By George Washington of Washington’s Blog.

Preface:  Please read to the end to see the humorous quote.

I have previously debunked numerous false arguments used to defend the too big to fails. See this and this.

But the apologists for the TBTFs are now arguing that breaking up the beached whales … er, giant banks … will harm America’s ability to compete with foreign banks.
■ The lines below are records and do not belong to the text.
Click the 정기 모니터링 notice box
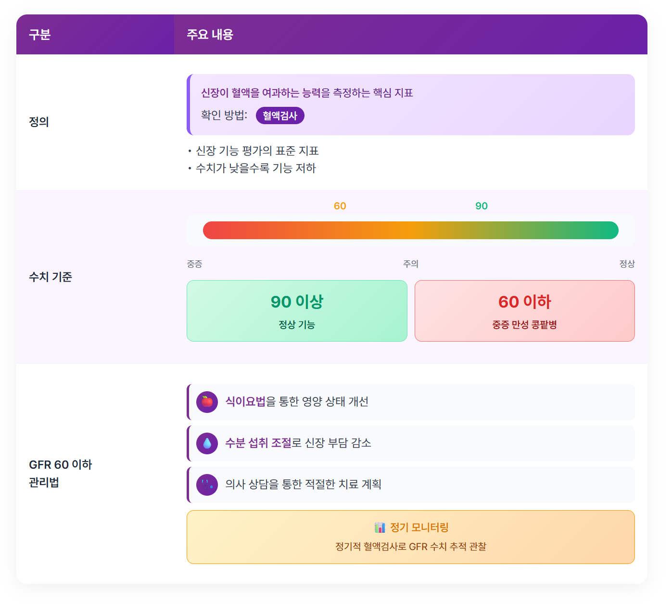 [411, 537]
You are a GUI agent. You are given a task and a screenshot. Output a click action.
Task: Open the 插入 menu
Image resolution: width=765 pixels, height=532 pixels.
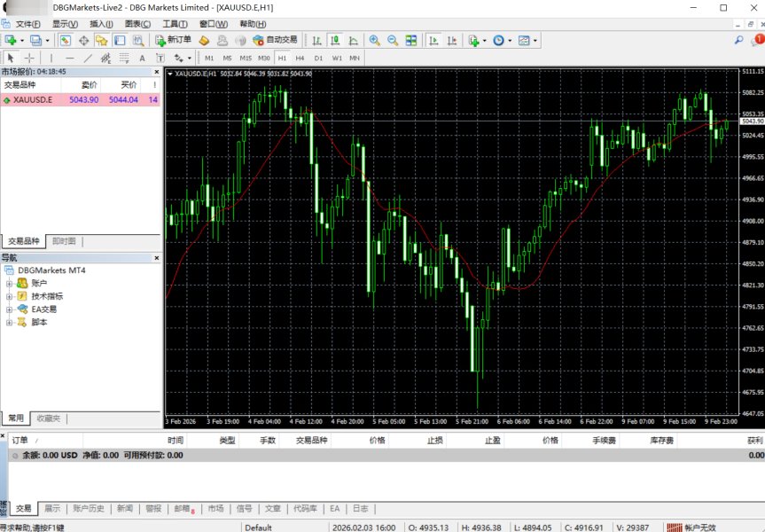[101, 24]
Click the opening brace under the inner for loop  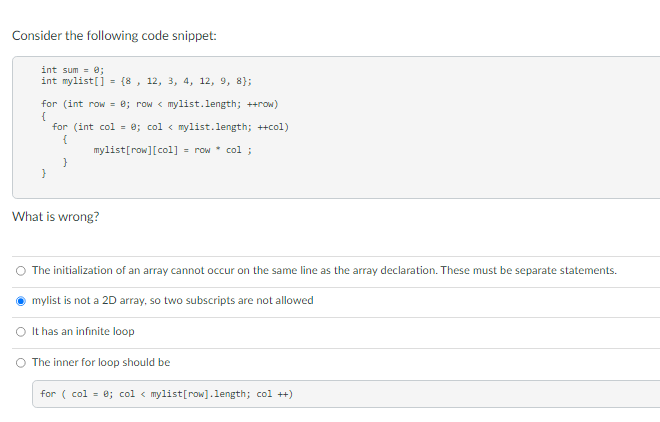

Joshua Rosner (managing director of an independent financial services research firm), has written an important essay debunking this argument:

Those who argue against a more proactive reduction in risk and size of TBTF institutions will, as always, revert to an argument that strikes a natural chord in every American’s heart: ‘Doing so would create an unleveled international playing field for our institutions relative to their international competitors’. Level playing fields are a worthy goal, but this is not a relevant argument. Instead, this tired bromide must be resoundingly dismissed on several counts:

  • Those countries with the largest banks as a percentage of GDP (Iceland, Ireland, Switzerland) demonstrated that a concentration of banking power can cause significant sovereign risk and tilt global economic playing fields away from that country.
  • The likely breakups of ING, Lloyds and KBC suggest that it is we who seek to support an unlevel playing field where we subsidize our TBTF banks while other nations recognize the policy failures of moral hazard. If we continue down this path we will likely be at risk of violating international fair trade regimes.
  • When the “unlevel playing field” argument is cited, keep in mind this reasoning supports the disadvantaging of 8000+ community banks relative to our largest banks, all in the name of protecting big banks from governmentally- subsidized international competition.
  • There is no longer any evidence that, beyond a cost of capital advantage that comes with implied government support, there are sustainable and tangible economies of scale arising from being the largest. The financial supermarket concept has been proven a failure. The only ones who benefit are the high-level executives.
  • We must demand that our legislators no longer allow unelected officials at the independent Federal Reserve to sign international accords created by the TBTF banks through supra-national bodies like the Basel Committee.
  • Are we to believe that if we did not have such large and globally dominant firms, US borrowers might be paying more that the 29% interest that several of the TBTF firms are now charging on their card accounts? Perhaps we should think about what advantage our population has gained as a result of our financial institutions being such a large part of our economy or being globally dominant.
  • Since when did we accept a national strategy of following rather than leading? When we do what is right, others follow. As example, consider the bank secrecy havens – they made money for a bit. Now, even the Swiss and the Cayman authorities are coming around to our view.
  • We are already at a disadvantage given that the largest foreign banks operate in the US without any tier one capital requirement and yet mostlarge foreign banks have not built a bricks and mortar presence here. Nobody screams about their undercapitalization nor has that undercapitalization caused deposits to migrate to foreign banks.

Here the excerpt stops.